TEXT PASSAGE:
·····

Further Examination into External Attack Surface

Table of Contents

Getting from assets to exposure, or why identifying critical attack surface exposed by your assets might not be that straightforward after all.

Reducing Attack Surface Decreases Security Risk #

In my previous write-up I explained why tracking digital assets is important, and listed some methods to get started with it. I trust that once you read it, you immediately set off to gather a list of your IP and domain assets. Since then, Tuomas Haarala has further elaborated on discovery methods from a systems administrator perspective in a write-up of his own. Armed with these tools, we can now venture further into the realm of attack surface reduction.

This write-up will concentrate on the process of moving from cataloguing assets to having an idea on the attack surface involved. As laid out in my previous post, the steps in this process are:

Research the attack surface, i.e. open services, related to these assets.
Determine whether there is something that needs fixing within these services.

This write-up will focus on the first step, and the second will be covered in a follow-up.

Network-Based Exposure Assessment #

The future is already here—it’s just not very evenly distributed - William Gibson

One could easily think that since modern systems are so easy to deploy, monitor and administer, there were less need to discover their attack surface from the network side. This may be so, but as the previous write-ups have demonstrated, systems owners and administrators must tackle all sorts of systems within their normal duties. I won’t go over all the points at length, but will summarise the main ones below.

Network-based assessment is universal. You can use it for any system with ethernet-based connections, i.e. everywhere. You don’t need to own the system, have administrative rights to it, or any other rights, for that matter. You don’t even need to make sure you have any access to the system, you can just check if you do. You can use network-based assessment for any systems that your security depends on, even those of your subsidiaries, subcontractors, or service providers.

You will need permission for many if not most of the assessments detailed in this post.

Network-based assessment is cost-effective. Most assessments are quick, scale linearly, and don’t need your constant attention. There are a myriad of good open source assessment tools and resources. You can, and should, automate them, run them continuously, and give you alerts for changes.

Network-based monitoring has the same viewpoint as the attackers that are searching your systems for weaknesses. This point is somewhat more subtle, but ignoring it can still hurt you. I’ve come across many cases where system administrators believe that an open network port is closed only because it is unreachable from their administrative systems. Network configurations as well as firewall rulesets have a tendency to become complex, which increases the probabilities of mistakes and misunderstandings. I would argue that the functionality of all nontrivial firewall rules is unknown until assessed. Hardware-based management interfaces might not be visible from the system as they are implemented on a lower layer. Many attackers try to evade detection by hiding their backdoor endpoints from system-level tools. In both of these cases, the services can still be visible from the network side.

·····

SUPPLIED INFORMATION:
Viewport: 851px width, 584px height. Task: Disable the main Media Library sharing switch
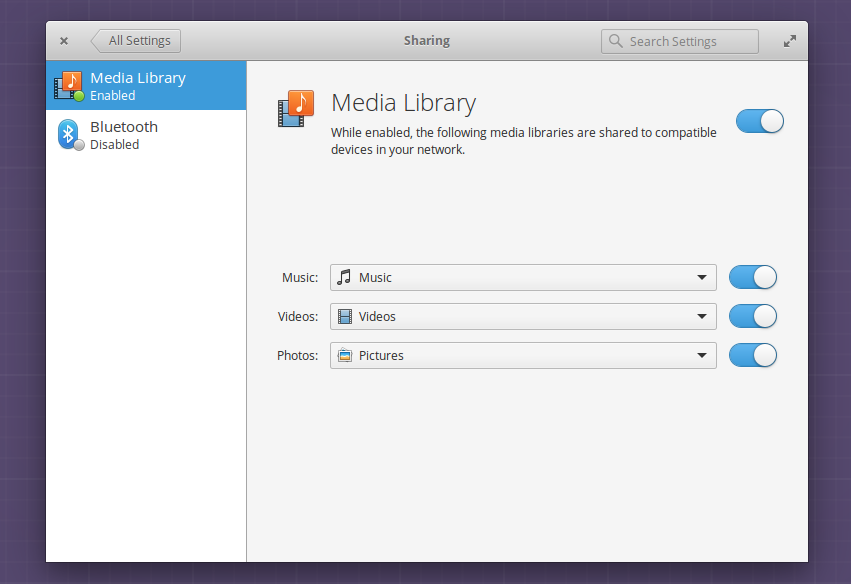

·····

WORK TO COMPLETE:
a. Translate this sentence from the article on external attack surface into Spanish: "You will need permission for many if not most of the assessments detailed in this post."
b. In the article on external attack surface, what happens to network configurations and firewall rulesets over time?
c. Continue the article on external attack surface from its last sentence.

OUTPUTS:
a. Necesitará permiso para muchas, si no la mayoría, de las evaluaciones detalladas en esta publicación.

b. They tend to become complex, which increases the probabilities of mistakes and misunderstandings.

c.
Caveats for Network Scanning #

The approach taken by many organisations is to scan their networks themselves using a tool or system with pretty much the default settings, or buying the scan data from third parties. While the garden variety network based scanning is a good start for finding exposed services, there are many caveats to this approach. They are related both to the breadth and the depth of the available exposure information.

I’ll try to summarise the issues I usually encounter when performing these kinds of assessments. Although many tools and frameworks streamline the scanning process, I’m going through all the stages involved one by one in an attempt to describe some of the complexities that are involved in each of the stages. The result is by no means a comprehensive listing and your mileage might vary depending on the technical environment that you work in.

Assessment via Third-Party Services #

When you have an asset inventory, services such as Shodan, Cencys, Zoomeye, Fofa, and BinaryEdge can be used to gain an initial awareness on the extent of your public exposure. You can also use these services to sanity check your inventory as many of them have various search modifiers for searching assets related to organisations. Please note that these services are prone to false positives both at the asset and service levels, so it is only prudent to verify the findings. At this point, there’s a good chance that you already have a list of priority findings to check.

Network Scanning #

Before starting any actual scanning, make sure that:

you have permission to scan before doing any actual scanning.
the target environment is not too fragile so that scanning would represent an undue risk. These include e.g. most industrial control system networks (OT/ICS/SCADA) and other specialised systems.
your target lists and tool parameters are correct. It’s easy to make mistakes that result in wider scans than intended.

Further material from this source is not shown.